Information provided
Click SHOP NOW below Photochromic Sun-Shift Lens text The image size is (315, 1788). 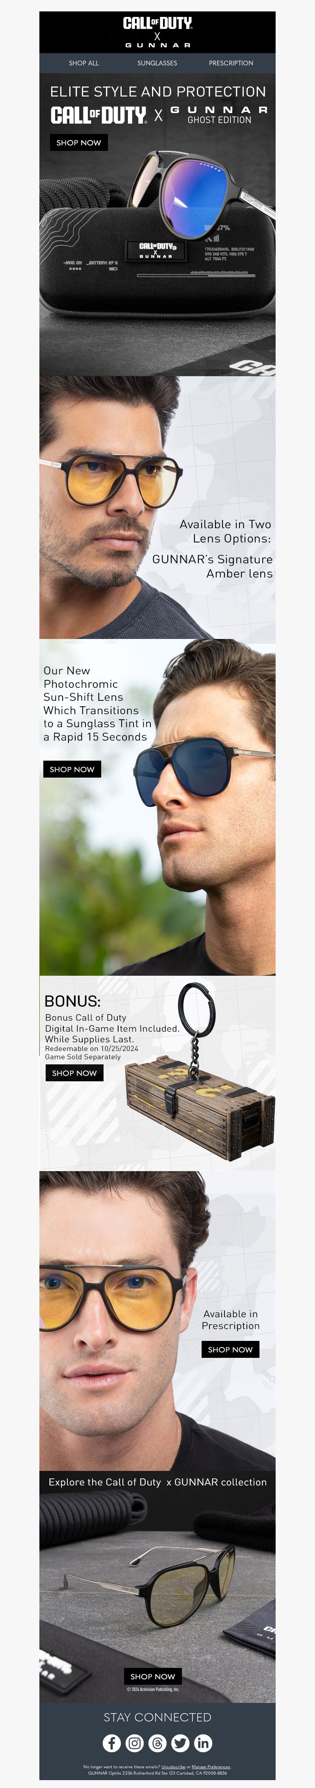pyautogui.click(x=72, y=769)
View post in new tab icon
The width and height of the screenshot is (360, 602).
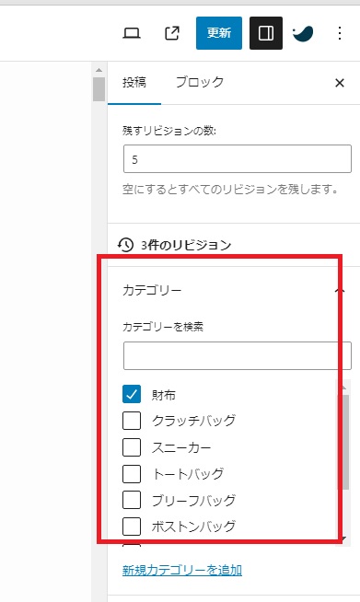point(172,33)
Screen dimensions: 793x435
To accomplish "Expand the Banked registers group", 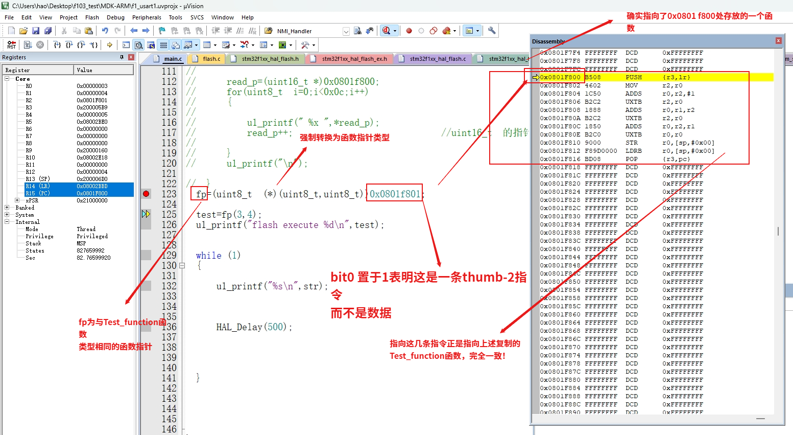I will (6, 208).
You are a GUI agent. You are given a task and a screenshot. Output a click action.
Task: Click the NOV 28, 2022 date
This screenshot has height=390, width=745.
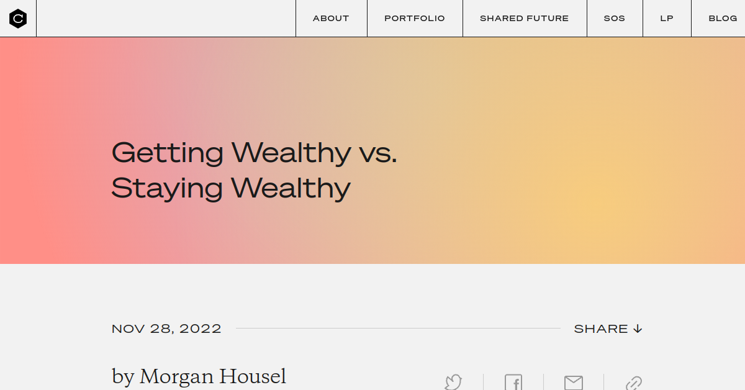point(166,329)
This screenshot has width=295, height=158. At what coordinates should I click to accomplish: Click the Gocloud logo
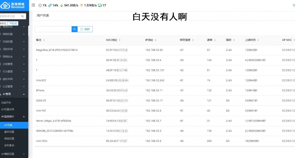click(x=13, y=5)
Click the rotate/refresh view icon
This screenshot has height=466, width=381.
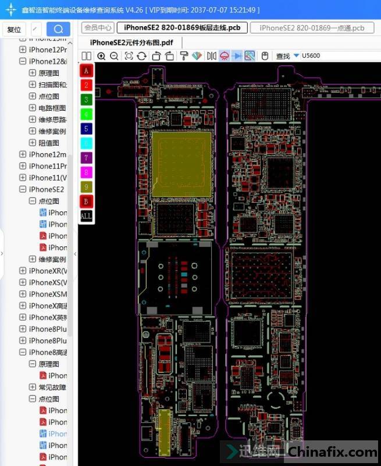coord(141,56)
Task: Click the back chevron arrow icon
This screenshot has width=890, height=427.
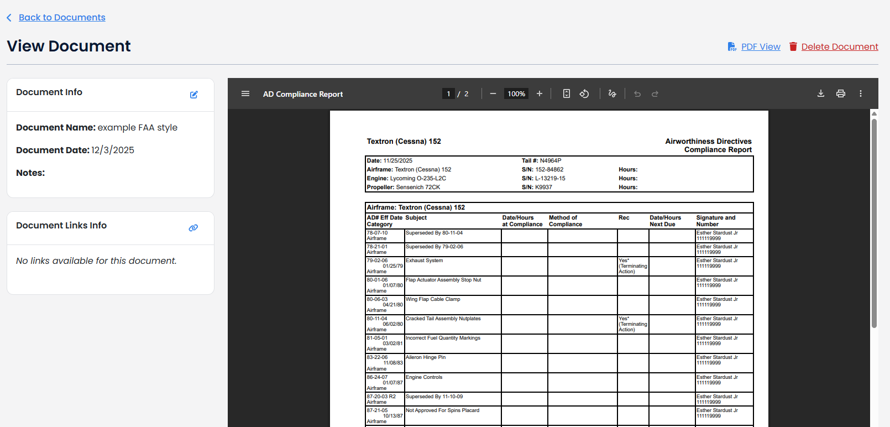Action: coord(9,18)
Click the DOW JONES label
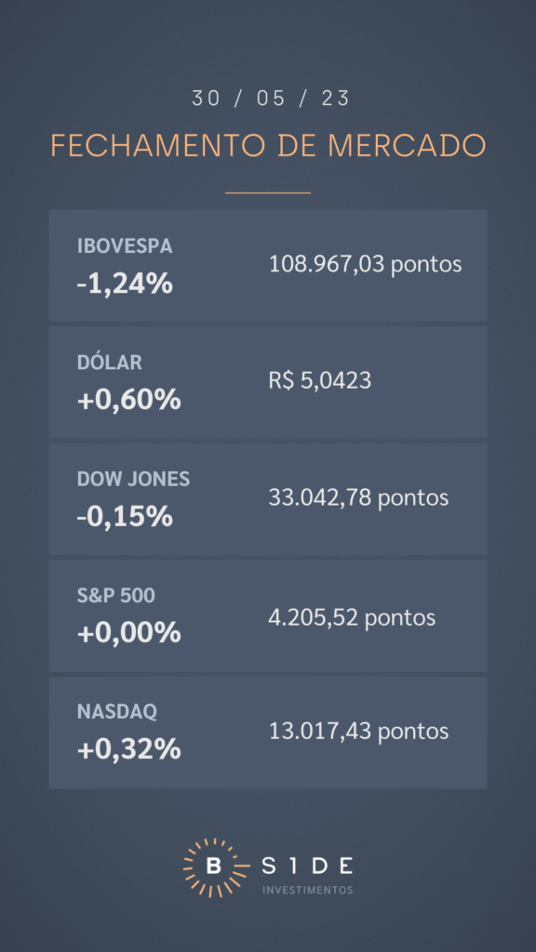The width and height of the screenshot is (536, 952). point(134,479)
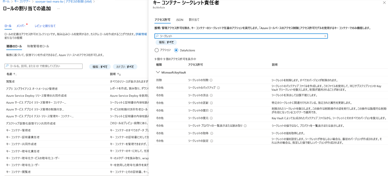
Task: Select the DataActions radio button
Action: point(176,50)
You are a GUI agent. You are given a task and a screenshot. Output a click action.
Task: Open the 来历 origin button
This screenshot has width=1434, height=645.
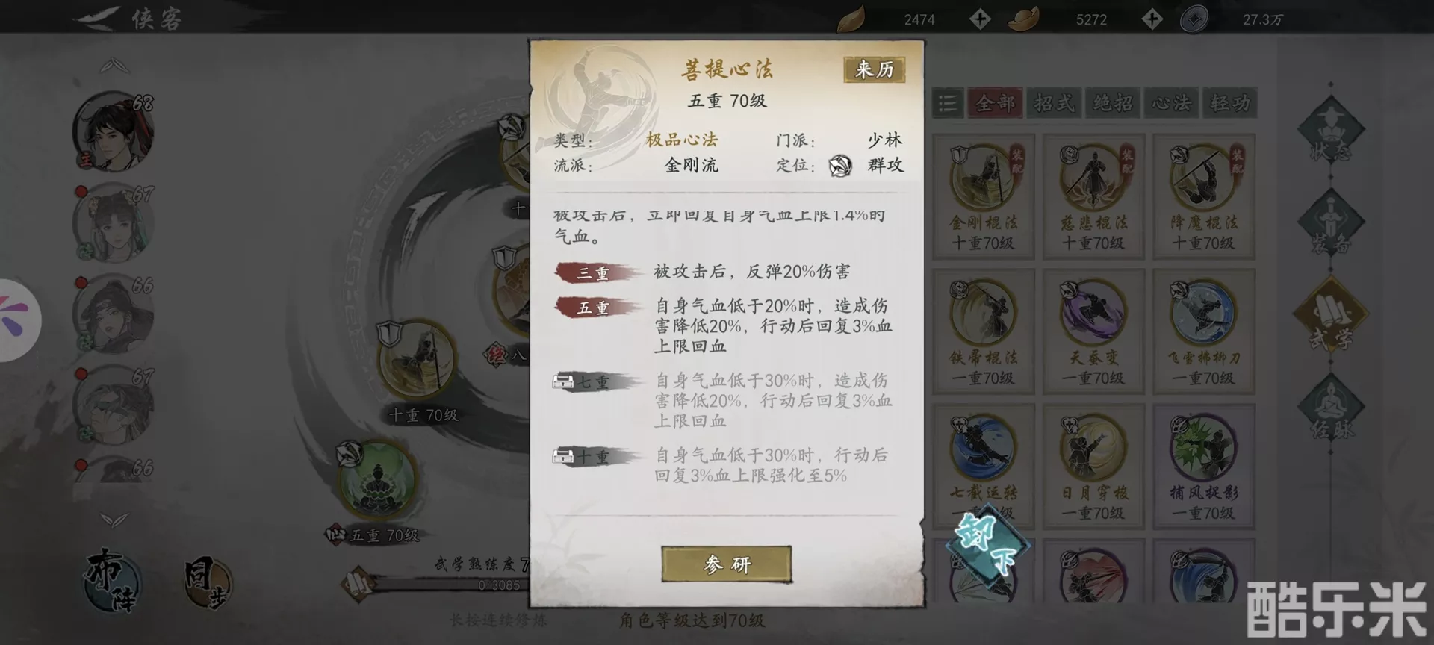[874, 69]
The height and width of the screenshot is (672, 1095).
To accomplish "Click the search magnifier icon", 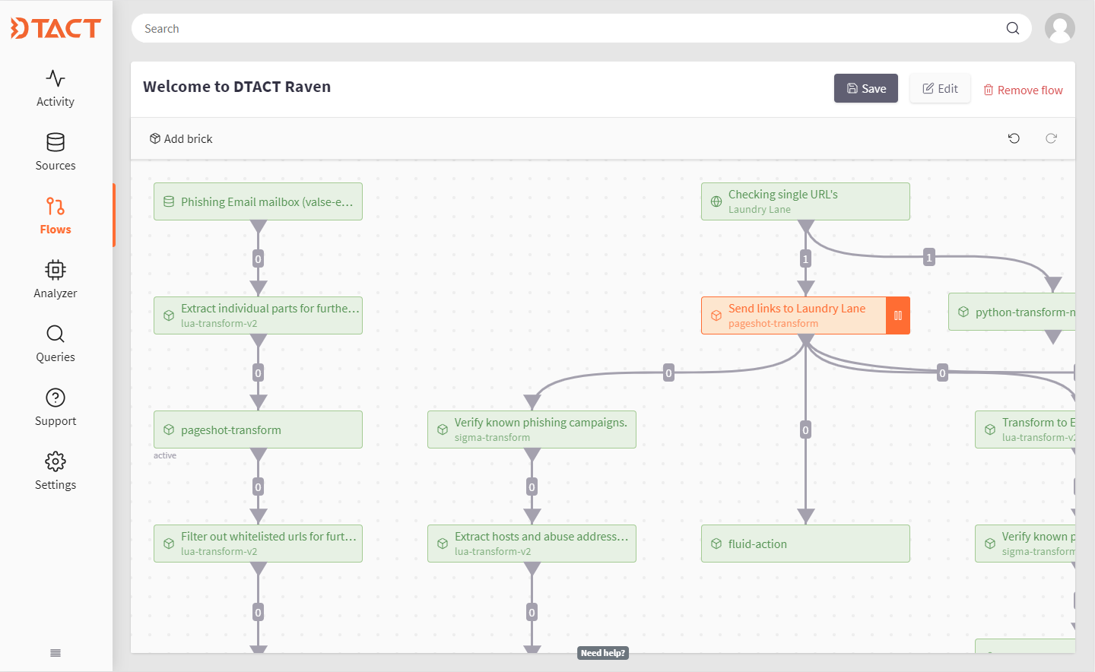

Goal of the exercise
With pictures excluded, restate word for word the lines from the one that contains "This screenshot has height=390, width=745." through the end of the material, inclusive, and nothing more.

Your solution
This screenshot has height=390, width=745.
point(166,329)
This screenshot has width=295, height=158. At what coordinates should I click to accomplish: Click the Gocloud logo
click(x=13, y=5)
Click the rotate/refresh view icon
This screenshot has height=466, width=381.
coord(141,56)
Task: Click the back chevron arrow icon
This screenshot has width=890, height=427.
Action: coord(9,18)
Click the DOW JONES label
The width and height of the screenshot is (536, 952). point(134,479)
Task: Select the DataActions radio button
Action: point(176,50)
You are a GUI agent. You are given a task and a screenshot. Output a click action.
Task: Open the 来历 origin button
This screenshot has width=1434, height=645.
[874, 69]
The height and width of the screenshot is (672, 1095).
To accomplish "Click the search magnifier icon", 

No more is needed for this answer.